C’est un nouveau rebondissement dans la polémique entourant « Le Dernier tango à Paris ». La Cinémathèque française a finalement décidé d’annuler, à peine 24 heures avant, la projection prévue de ce film sulfureux réalisé par Bernardo Bertolucci en 1972. Une décision prise face au tollé provoqué par des associations féministes, qui dénoncent la présence dans le long-métrage d’une scène de viol tournée sans le consentement de son actrice, Maria Schneider.

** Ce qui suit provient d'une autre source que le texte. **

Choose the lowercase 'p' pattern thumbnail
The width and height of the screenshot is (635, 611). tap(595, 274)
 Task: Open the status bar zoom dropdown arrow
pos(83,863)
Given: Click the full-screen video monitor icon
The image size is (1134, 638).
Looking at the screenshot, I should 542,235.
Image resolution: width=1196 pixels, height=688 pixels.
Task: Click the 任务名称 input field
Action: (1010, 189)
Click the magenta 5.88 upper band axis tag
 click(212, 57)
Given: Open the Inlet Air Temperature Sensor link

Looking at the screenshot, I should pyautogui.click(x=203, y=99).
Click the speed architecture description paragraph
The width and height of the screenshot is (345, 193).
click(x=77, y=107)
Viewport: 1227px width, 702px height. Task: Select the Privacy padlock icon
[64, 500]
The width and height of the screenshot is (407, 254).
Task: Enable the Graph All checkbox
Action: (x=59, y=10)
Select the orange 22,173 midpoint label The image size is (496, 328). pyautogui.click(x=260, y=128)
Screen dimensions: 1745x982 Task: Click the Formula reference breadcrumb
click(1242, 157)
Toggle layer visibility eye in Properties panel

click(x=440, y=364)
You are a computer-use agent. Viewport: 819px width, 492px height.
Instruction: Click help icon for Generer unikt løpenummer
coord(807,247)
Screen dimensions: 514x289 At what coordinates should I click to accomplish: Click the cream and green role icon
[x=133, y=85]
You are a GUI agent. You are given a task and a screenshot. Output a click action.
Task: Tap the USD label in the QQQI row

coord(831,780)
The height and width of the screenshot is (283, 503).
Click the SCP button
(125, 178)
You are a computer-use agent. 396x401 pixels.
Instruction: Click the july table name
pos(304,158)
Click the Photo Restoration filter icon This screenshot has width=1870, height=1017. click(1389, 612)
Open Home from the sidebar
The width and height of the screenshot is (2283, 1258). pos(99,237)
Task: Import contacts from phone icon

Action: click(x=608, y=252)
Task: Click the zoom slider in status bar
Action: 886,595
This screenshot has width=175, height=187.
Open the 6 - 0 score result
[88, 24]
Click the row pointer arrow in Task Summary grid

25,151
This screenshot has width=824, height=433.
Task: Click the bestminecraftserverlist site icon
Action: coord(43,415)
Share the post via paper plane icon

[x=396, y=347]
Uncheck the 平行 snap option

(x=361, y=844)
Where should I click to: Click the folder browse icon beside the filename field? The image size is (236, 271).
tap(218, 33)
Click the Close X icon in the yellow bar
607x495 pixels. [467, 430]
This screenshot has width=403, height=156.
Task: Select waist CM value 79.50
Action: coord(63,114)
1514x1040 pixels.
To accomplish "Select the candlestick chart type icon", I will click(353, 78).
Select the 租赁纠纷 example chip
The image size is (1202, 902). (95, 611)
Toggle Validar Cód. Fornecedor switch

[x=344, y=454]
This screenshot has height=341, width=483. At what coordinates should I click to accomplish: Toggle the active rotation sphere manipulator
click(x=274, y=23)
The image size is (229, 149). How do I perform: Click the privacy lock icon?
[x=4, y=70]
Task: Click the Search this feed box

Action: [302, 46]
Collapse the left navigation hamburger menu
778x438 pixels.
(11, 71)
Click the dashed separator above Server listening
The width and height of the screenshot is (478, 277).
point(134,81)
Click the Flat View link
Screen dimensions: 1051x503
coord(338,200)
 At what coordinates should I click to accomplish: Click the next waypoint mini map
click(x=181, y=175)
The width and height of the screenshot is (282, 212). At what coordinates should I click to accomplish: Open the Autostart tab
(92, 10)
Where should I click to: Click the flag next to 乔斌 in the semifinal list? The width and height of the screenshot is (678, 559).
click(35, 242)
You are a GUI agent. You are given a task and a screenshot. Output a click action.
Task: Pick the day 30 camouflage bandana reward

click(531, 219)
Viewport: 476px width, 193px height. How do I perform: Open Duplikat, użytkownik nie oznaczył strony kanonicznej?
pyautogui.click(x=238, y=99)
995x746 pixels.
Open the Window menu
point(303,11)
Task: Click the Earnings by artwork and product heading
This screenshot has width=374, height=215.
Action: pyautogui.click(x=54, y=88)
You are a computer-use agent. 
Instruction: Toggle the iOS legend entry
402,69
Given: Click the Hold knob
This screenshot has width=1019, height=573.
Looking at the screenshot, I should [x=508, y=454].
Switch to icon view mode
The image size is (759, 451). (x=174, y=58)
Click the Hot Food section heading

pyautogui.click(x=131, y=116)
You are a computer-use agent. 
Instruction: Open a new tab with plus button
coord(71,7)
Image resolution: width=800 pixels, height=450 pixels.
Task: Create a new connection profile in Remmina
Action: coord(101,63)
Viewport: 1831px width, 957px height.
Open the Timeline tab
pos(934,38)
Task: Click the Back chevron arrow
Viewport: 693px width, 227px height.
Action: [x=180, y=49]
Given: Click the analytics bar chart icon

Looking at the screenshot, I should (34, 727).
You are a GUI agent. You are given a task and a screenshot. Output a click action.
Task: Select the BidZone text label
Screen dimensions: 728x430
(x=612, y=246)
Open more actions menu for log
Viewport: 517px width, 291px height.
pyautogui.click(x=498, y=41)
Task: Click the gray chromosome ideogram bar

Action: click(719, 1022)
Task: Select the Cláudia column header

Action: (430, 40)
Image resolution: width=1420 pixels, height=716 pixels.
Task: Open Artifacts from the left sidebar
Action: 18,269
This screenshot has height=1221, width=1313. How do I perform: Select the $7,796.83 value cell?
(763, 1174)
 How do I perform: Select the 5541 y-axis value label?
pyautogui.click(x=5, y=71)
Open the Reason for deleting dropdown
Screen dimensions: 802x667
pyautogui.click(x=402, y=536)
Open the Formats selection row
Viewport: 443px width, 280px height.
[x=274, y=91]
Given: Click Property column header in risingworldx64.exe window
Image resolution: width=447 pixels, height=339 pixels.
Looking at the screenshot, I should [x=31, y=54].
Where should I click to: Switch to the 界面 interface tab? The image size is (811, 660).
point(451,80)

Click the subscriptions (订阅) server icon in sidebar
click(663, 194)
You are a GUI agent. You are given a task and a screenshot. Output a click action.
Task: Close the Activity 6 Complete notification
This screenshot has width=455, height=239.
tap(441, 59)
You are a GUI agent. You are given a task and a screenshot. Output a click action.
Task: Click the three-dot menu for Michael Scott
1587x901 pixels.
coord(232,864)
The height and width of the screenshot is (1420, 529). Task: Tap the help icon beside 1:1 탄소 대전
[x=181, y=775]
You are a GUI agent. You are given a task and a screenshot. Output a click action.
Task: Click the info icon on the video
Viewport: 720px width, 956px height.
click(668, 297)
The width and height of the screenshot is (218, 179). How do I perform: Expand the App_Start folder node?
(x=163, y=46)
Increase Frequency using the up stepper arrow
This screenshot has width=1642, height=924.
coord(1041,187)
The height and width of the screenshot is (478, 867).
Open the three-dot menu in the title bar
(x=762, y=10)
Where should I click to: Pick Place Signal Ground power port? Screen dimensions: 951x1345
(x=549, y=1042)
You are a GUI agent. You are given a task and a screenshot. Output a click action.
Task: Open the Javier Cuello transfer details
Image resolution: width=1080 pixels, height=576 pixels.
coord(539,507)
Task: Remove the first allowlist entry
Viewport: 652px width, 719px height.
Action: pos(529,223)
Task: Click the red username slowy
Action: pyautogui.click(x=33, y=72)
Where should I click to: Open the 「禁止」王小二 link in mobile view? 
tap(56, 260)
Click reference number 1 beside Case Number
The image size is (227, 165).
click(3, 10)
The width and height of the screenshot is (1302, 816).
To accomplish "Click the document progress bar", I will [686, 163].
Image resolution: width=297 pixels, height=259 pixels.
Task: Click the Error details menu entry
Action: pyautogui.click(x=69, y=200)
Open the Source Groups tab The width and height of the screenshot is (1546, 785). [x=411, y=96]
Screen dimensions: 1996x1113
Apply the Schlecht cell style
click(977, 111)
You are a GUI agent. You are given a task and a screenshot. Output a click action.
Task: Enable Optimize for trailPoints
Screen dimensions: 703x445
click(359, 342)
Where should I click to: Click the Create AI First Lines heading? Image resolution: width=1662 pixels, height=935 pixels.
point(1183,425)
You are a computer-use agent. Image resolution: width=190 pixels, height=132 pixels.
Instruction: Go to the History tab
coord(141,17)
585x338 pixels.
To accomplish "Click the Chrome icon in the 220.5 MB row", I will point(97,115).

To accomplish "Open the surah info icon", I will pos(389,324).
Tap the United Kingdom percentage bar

Un « risque sécuritaire » invoqué par la Cinémathèque
Initialement programmé dimanche soir dans le cadre d’une rétrospective consacrée à Marlon Brando, le film a finalement été retiré de l’affiche « dans un souci d’apaisement des esprits et devant les risques sécuritaires encourus », a expliqué l’institution culturelle dans un tweet. Frédéric Bonnaud, son directeur, a précisé à l’AFP : « Nous sommes une cinémathèque, pas un camp retranché. Et nous ne pouvons prendre de risques avec la sécurité du personnel et du public ». Des « gens violents » commençaient en effet à s’annoncer, rendant le maintien de la séance et du débat prévu « tout à fait disproportionné » selon lui.
Une déprogrammation qui ravive les plaies de l’affaire Brisseau
Ce n’est pas la première fois que la Cinémathèque se retrouve au cœur d’une telle polémique. Fin 2017, elle avait déjà dû annuler une rétrospective consacrée à Jean-Claude Brisseau, cinéaste condamné en 2005 pour harcèlement sexuel. La blessure est encore vive, et cette nouvelle déprogrammation la ravive inévitablement.
Judith Godrèche dénonce un « manque de respect » envers Maria Schneider
L’actrice Judith Godrèche, figure du mouvement #MeToo en France, a vivement dénoncé le choix initial de la Cinémathèque. Sur Instagram, elle a déploré l’absence de contextualisation du film et le manque de respect envers Maria Schneider, décédée en 2011 après une vie cabossée :
Il est temps de se réveiller chère Cinémathèque et rendre aux actrices de 19 ans leur humanité en vous comportant humainement.
Judith Godrèche
Une scène de viol non simulée devenue symbole des violences sexuelles dans le cinéma
Au cœur de la polémique : la fameuse scène de sodomie non consentie du « Dernier tango à Paris », qui avait valu au film une interdiction aux moins de 18 ans et les foudres du Vatican à sa sortie. Bien que simulée à l’écran, cette scène avait en réalité été imposée par surprise à la jeune Maria Schneider, comme l’actrice le racontera des années plus tard.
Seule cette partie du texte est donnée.